The ring 10 may be of a structural plastic (e.g., polycarbonate or
Nylon), metal (e.g., stainless steel), or elastomer, (e.g.,
silicone rubber) which may be advanced distally after vacuum is
applied in order to compact the tubes 4. FIG. 1B shows the
compacting ring 10 having been advanced and bunching of the skin 12
and tissue overlying the treatment cavity C with an attendant
increase in the skin-to-cavity tissue thickness.
[0035] FIG. 1C shows a partial section of the device 1 of FIGS. 1A
and 1B, including a part of the manifold 2 near the vacuum port 6,
and a method of joining the tubes 4 to the manifold 2. The method
includes the manifold 2 having protruding nipples 16 to accommodate
joining to the tubes 4. In FIG. 1C, an exemplary tube 4 is shown
with the optional convolutions 8 mentioned above. With the proximal
ends of the tubes sized to slip over the nipples 16, conventional
bonding can be used to assemble the tubes to the manifold. Other
conventional techniques known to those of skill in the art may also
be used.
[0036] FIG. 2 shows the device 1 of FIG. 1a in section view as seen
at 2-2, through the manifold 2. The array of tubes 4 are shown in a
circular configuration and splayed, and the interior 5 of the
nipples 16 are shown. Other tube layout configurations are optional
with only minor design adjustments obvious to those of skill in the
art.
[0037] FIG. 3A shows a preferred embodiment of the invention in
section view taken along the line 3A-3A in FIG. 3C. The device 20
has an upper (proximal) portion 22 and a lower (distal) portion 24.
The proximal portion 22 has a valved vacuum port 26 leading to a
vacuum pump or wall suction (valve not shown). The proximal portion
22 has radially extending undulations 28, functioning as downward
ridges, as shown in FIGS. 3A and 3C. FIG. 3F shows one of the
undulations in section. The undulations extend downwardly in the
proximal outer wall 30 of the device 20, extending only along the
lines 28 down into a manifold vacuum chamber 32. FIG. 3E shows
simple ridges 29 for this purpose. The distal portion 24 of the
device 20 has concentric undulations or corrugations 36 extending
from the distal outer (or lower) surface of the device 20 and
rising substantially into the manifold vacuum chamber 32 as shown,
toward the radial undulations 28. The proximal and distal
undulations nearly abut, but are not joined together. The radial
undulations can comprise any form of spacer strips on the inner
side of the upper wall 22. They can be in the form of molded solid
ridges, or they can formed convolutions in the material of the
upper portion 22 as shown. When vacuum is applied, the concentric
undulations 36 bear against the radial ridges or undulations 28,
holding the manifold vacuum chamber 32 open, as shown in FIG. 3B.

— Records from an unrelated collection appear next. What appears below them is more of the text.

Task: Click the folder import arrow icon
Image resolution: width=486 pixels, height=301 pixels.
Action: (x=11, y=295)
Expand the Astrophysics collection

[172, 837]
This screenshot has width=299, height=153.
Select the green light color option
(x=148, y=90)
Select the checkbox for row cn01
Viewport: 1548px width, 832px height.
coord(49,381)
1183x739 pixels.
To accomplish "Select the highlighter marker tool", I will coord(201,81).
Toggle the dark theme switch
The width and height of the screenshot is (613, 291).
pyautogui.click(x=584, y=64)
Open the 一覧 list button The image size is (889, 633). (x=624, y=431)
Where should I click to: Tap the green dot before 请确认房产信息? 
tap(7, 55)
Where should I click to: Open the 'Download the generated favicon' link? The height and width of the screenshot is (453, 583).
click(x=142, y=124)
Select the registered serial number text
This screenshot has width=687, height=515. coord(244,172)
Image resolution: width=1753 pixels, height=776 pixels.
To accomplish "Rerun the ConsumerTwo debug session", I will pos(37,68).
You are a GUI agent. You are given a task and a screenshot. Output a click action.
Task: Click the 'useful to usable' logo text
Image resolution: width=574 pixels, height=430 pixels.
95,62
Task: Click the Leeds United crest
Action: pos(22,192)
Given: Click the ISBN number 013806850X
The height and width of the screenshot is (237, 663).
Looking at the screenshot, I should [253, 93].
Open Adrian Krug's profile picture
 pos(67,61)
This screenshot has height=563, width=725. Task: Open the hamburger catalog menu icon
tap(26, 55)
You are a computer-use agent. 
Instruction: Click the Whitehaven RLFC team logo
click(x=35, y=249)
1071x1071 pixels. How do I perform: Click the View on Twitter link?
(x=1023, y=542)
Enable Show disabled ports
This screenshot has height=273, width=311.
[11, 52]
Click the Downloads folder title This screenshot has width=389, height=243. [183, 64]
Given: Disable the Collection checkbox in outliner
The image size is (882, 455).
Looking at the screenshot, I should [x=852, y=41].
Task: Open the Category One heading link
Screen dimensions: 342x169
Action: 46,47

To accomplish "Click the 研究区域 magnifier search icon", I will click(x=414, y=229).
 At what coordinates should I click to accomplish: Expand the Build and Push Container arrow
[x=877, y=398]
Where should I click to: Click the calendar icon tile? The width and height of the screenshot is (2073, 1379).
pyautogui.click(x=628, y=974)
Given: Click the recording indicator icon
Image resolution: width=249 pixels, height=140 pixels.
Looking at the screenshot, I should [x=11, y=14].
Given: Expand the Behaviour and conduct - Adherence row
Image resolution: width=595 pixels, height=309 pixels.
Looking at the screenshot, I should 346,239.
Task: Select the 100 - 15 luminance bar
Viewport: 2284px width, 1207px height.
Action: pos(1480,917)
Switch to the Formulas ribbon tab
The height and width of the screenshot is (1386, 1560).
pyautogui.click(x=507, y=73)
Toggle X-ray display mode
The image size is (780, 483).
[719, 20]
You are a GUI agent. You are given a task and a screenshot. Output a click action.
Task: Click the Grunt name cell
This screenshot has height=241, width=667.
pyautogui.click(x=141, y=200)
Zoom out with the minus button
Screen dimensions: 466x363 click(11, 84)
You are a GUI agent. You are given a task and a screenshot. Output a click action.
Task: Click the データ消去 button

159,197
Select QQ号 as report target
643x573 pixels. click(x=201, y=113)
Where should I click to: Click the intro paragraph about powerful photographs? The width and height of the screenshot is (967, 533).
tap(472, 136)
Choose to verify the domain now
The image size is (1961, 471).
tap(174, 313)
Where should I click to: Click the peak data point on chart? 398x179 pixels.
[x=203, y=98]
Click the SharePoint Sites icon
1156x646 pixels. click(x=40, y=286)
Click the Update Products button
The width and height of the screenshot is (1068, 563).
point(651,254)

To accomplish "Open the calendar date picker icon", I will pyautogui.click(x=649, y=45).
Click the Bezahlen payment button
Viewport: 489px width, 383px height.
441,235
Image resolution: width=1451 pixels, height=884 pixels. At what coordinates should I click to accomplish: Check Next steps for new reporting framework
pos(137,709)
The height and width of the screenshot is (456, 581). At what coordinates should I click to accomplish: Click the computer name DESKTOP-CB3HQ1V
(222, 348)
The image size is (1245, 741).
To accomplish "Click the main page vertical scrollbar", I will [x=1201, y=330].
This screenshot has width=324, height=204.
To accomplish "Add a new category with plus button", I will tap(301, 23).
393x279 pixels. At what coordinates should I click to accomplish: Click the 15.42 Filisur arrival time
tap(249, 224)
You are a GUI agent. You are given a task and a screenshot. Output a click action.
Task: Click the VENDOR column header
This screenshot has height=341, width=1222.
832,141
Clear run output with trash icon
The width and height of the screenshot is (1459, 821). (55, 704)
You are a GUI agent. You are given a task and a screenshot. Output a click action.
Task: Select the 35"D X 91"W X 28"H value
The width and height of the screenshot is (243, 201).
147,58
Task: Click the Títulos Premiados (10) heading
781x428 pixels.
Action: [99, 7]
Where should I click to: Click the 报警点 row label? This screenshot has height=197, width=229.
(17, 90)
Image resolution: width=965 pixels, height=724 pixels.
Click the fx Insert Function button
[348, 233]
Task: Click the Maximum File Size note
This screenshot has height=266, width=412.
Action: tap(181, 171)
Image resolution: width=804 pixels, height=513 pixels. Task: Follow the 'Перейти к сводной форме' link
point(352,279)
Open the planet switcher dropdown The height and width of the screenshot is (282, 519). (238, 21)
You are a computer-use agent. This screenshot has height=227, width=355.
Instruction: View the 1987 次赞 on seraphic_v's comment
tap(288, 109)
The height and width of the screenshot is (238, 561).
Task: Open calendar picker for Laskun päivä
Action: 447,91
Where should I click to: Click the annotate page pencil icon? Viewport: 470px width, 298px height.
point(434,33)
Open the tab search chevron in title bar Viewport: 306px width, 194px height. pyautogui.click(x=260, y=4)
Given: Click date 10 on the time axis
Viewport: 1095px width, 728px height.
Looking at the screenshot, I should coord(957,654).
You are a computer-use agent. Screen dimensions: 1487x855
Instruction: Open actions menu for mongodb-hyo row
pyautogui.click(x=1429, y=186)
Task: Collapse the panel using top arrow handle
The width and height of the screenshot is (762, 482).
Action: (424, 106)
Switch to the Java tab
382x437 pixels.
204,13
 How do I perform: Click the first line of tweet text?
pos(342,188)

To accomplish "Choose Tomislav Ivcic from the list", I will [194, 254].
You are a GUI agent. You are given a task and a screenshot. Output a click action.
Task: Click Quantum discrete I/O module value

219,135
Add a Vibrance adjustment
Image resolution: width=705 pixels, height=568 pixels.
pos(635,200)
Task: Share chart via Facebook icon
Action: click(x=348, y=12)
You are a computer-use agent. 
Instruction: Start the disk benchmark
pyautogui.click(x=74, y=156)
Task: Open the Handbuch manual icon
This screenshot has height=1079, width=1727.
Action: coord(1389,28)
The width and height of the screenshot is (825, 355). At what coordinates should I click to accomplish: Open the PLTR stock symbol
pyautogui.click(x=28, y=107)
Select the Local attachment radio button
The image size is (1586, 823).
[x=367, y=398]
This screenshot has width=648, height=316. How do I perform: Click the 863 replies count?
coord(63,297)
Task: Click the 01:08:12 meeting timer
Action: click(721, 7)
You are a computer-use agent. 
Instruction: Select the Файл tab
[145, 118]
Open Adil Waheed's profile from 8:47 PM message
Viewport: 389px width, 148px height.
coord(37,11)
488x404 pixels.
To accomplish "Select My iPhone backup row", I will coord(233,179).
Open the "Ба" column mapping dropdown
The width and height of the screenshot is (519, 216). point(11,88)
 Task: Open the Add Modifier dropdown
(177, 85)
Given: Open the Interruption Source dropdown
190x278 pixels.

At the proximal or inner crest of the concentric undulations 36 are
ports 38 (the cutting plane for the sectional view of the ports is
rotated 45' from the position shown in FIG. 3A) which communicate
with the manifold vacuum chamber 32 of the device. These ports
facilitate application of vacuum between the skin 5 of the patient
and concentric vacuum chambers 42 formed by the concentric
undulations 36.
[0038] FIG. 3B shows the device 20 of FIG. 3A, but after
application of vacuum and attachment to the skin 12 (not shown). As
may be seen, the diameter of the device 20 in contact with the skin
is substantially reduced. If spontaneous reduction in diameter of
device 20 fails to occur upon application of vacuum, and if manual
assistance is inadequate or only temporarily creates the desired
diameter reduction, a groove 43 and a belt 44 or any form of
drawstring may be provided as shown in FIG. 3A at the outer
periphery of the device 20 to assist in compacting the concentric
undulations 36 of the rubbery distal portion, bunching the tissue
overlying the treatment cavity C. Loops (as on pants for a belt,
not shown) or other features may be needed to help locate the belt
around the device periphery and to facilitate such compacting
manipulation. As shown in FIG. 3A, a structure or configuration may
be needed in the proximal portion 22 of the device to allow the
distal portion 24 to easily reduce in diameter and bunch the tissue
to which it is attached. In FIGS. 3A and 3B, such a structure is an
outer toroidal ring 45 which deforms from a circular cross section
in FIG. 3A to a more elliptical cross section in FIG. 3B, providing
substantial independent radial mobility to the distal portion
24.
[0039] Although the concentric undulations 36 form separate
concentric vacuum chambers 42 in the device as described above,
other configurations can also be used. Furthermore, rather than
collectively evacuated, concentric vacuum chambers 42 may be
sequentially evacuated by providing conventional valving as known
to those skilled in the art. As an example of an alternate
configuration, a hexagonal matrix of separate cup-like chambers may
be arrayed on the distal applicator surface, each cup in
communication with a common or individual vacuum source, and each
joined to its neighbors by a thin membrane to retain the vacuum,
the membrane being adapted to crumple as the matrix is compacted
after application to the skin by vacuum. Other configurations are
also possible.
[0040] FIG. 3C shows a plan view from the proximal (or upper) side
of the applicator 20 as seen in FIG. 3A, and shows the arrangement
of the radial undulations 28. As mentioned above, other
arrangements, e.g. simple radial ridges on the inner (lower) side
of the wall 30, as shown in the partial section of FIG. 3E, are
possible so long as they serve to hold the manifold vacuum chamber
32 (not shown in FIG. 3C) open when the manifold is evacuated.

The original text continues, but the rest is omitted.